In announcing a budget plan that included more money for Pennsylvania schools, Gov. Wolf this week trumpeted the growth in state education spending during his tenure.
“The first thing I did when I got to Harrisburg was to draw a line in the sand on education,” Wolf told lawmakers during Tuesday’s budget address, as he declared that investments in schools were paying off.
But the tide of expenses continues to wash over that line, school officials say.
“Districts are still pretty much just treading water,” said Mark DiRocco, executive director of the Pennsylvania Association of School Administrators, citing increasing costs for pensions, special education, and charter-school payments.
If Wolf’s plan for next year is enacted, it will increase the state’s main pot of money for schools to nearly $6.1 billion, an increase of just under 10 percent since he took office in 2015.
During his administration, he has added about $465 million to that pot, not taking into account inflation. After he was elected in 2014, Wolf had proposed $400 million just for his first fiscal year in office. That put the Democrat at odds with the GOP-controlled legislature, wary of bite-back from taxpayers, forcing Wolf to scale down his ambitions.
For the 2018-19 school year, the Wolf budget would increase basic-education funding by $100 million; however, a significant chunk of that would be earmarked for the financially distressed Erie School District.
“We need a lot more than $100 million,” DiRocco said. School district pension costs are expected to increase next year by $150 million. And while Wolf’s budget would add $20 million to special education funding, those costs could go up by $260 million, according to the Pennsylvania School Boards Association.
But “we understand the governor’s in a tough position,” said DiRocco. Education advocates said they appreciate what Wolf has done to steer money to schools, which endured deep cuts under former Gov. Tom Corbett as federal stimulus money ran out.
On Tuesday, Wolf touted areas where he and lawmakers had reached agreement — including the school-funding formula enacted in 2016, which sends more money to districts with students who are poor or who aren’t proficient in English, and that have lower median-household incomes.
That formula “takes politics out of school funding and makes sure that your zip code doesn’t determine what kind of education you can get,” Wolf said. Apart from the one adopted in 2008 that was abandoned during the recession, the state hadn’t used a formula for decades and became increasingly reliant on property taxes to fund schools.
But the one adopted under Wolf didn’t apply to the money the state already was committing to education. Even with the increases Wolf proposed for next year, the formula would apply only to 9 percent of the $6.1 billion in basic education subsidies.
The formula “is only as good as the dollars sent into it,” said Deborah Gordon Klehr, executive director of the Education Law Center in Pennsylvania, which along with the Public Interest Law Center is representing school districts and parents in a lawsuit challenging the state’s school-funding system. Advocates would like to see more money distributed through the new formula, which would help narrow resource gaps between districts, Klehr said.

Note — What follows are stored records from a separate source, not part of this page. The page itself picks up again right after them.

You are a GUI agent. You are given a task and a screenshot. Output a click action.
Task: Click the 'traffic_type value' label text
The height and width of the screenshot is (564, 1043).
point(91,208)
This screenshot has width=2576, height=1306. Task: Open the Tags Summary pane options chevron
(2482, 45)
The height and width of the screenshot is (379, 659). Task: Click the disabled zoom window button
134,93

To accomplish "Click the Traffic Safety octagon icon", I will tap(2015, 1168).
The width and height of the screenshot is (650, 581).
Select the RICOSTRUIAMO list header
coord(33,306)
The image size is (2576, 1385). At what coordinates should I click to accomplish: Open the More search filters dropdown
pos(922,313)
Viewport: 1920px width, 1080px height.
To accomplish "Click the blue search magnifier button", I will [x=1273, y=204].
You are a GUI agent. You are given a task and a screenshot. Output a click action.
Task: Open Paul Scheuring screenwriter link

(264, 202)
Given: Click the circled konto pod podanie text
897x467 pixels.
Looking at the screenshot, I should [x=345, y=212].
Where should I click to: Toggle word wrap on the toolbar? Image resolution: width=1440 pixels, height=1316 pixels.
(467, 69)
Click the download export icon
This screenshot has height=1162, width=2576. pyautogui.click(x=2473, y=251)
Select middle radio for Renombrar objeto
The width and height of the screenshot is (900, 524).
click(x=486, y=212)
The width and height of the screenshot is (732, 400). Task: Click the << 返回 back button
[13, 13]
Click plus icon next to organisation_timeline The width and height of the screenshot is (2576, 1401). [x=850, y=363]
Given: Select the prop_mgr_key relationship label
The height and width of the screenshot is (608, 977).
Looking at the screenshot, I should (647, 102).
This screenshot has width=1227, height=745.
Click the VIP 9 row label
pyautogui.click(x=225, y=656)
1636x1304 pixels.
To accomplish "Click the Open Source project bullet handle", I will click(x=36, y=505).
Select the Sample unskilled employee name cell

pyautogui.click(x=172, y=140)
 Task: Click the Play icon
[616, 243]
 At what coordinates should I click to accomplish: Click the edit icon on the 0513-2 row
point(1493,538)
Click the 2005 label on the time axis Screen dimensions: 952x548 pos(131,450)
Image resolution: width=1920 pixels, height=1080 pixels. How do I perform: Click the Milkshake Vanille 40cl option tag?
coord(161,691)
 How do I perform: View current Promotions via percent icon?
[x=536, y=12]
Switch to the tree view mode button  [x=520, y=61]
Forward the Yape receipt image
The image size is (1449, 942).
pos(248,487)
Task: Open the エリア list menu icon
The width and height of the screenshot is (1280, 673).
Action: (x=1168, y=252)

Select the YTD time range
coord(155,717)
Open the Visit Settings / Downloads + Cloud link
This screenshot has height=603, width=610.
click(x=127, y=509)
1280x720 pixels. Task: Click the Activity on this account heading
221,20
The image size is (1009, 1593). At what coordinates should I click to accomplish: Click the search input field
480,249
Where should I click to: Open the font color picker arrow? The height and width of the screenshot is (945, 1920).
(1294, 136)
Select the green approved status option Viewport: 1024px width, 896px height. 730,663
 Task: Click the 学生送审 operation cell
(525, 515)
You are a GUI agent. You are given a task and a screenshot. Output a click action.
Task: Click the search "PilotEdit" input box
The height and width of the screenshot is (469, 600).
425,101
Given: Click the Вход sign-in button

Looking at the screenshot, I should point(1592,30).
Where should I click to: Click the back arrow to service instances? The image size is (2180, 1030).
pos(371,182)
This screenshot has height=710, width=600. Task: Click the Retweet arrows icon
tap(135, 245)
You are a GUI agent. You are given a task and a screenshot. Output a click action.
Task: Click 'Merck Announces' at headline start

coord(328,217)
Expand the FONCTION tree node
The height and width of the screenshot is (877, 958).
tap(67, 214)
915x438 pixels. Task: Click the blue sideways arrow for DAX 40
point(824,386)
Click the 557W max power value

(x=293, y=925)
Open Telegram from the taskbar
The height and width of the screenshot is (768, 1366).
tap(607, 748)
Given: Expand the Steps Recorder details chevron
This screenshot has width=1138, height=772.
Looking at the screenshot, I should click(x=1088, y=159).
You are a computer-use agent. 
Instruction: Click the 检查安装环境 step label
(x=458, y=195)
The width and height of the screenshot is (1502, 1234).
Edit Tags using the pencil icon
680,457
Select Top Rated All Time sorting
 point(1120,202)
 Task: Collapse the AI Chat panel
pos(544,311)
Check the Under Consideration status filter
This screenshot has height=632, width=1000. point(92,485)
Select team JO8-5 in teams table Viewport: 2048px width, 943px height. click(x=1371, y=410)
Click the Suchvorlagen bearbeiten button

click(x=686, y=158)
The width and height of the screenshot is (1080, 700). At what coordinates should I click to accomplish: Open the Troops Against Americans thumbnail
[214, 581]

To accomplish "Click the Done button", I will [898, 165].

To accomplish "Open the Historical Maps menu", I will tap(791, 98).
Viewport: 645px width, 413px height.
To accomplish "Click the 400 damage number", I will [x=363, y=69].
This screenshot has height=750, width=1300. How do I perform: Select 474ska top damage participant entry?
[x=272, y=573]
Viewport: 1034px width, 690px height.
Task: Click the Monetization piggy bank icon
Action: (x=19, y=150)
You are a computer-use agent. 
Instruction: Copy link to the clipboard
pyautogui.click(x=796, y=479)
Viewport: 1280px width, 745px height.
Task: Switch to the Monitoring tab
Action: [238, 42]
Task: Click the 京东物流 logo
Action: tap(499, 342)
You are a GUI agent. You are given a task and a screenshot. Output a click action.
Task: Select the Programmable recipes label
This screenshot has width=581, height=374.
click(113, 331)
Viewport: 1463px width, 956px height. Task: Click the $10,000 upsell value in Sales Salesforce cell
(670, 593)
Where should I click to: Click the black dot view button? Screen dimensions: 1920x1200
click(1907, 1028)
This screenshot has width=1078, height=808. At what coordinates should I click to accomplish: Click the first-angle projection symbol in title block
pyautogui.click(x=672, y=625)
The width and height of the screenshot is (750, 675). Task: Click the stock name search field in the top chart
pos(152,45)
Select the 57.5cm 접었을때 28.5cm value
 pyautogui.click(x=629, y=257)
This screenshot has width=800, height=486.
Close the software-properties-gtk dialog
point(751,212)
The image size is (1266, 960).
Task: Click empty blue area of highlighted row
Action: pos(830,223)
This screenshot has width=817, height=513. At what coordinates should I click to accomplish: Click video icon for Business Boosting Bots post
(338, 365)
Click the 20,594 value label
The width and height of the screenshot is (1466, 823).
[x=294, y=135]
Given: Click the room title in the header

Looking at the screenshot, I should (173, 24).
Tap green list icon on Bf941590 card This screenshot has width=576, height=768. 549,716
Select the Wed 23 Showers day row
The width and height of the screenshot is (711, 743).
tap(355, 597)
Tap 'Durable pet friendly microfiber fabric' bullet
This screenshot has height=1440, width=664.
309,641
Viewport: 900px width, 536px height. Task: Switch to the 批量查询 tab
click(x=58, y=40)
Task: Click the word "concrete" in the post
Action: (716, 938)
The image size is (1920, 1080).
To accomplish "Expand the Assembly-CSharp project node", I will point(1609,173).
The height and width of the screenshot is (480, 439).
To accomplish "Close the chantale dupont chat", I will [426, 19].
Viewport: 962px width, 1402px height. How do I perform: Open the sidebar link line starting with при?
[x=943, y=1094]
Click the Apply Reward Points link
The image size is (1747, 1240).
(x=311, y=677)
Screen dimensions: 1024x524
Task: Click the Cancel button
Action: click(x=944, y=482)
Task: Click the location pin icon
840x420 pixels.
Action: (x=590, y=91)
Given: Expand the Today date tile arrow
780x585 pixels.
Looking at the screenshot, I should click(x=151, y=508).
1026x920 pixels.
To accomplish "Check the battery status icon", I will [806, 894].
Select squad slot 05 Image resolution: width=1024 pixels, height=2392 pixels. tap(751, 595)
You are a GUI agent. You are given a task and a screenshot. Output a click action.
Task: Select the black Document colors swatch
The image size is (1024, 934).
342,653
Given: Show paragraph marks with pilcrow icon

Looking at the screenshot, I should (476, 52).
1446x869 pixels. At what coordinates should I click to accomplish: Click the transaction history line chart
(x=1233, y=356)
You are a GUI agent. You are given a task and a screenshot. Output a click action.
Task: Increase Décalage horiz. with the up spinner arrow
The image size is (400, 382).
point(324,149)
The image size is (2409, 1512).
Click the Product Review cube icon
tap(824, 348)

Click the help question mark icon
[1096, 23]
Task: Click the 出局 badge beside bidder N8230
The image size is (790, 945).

Under Wolf’s plan for the added $100 million, the Erie School District would get the largest boost in its state subsidy — $15.2 million, a nearly 24 percent increase. The cash-strapped School District of Philadelphia would get an additional $14.9 million, although that only amounts to 1.4 percent of its subsidy.
“It is no secret that the school district faces a long term structural deficit with no ability to raise revenues on our own,” said Kevin Geary, the Philadelphia district’s chief of external relations. “Any increase in education funding under the new basic ed formula is a positive step towards a statewide fair-funding system.”
In Delaware County, the William Penn School District would get a $480,000, or 2.1 percent increase in its subsidy. The added money is “a plus for us,” though “it still won’t make our life easy. I’ll put it that way,” said Jeff Cuff, the district’s business administrator. The William Penn district, which is among the plaintiffs suing the state over funding, has received similar increases in recent years, Cuff said.
But as is the case with other districts, Cuff said, William Penn’s costs have outpaced those increases. Its payments to charter schools, for instance, have grown $750,000 to $1 million a year, while health care and salary costs are also growing, Cuff said.
Even with the state increase, he said, “It’s still going to put us in a precarious situation.”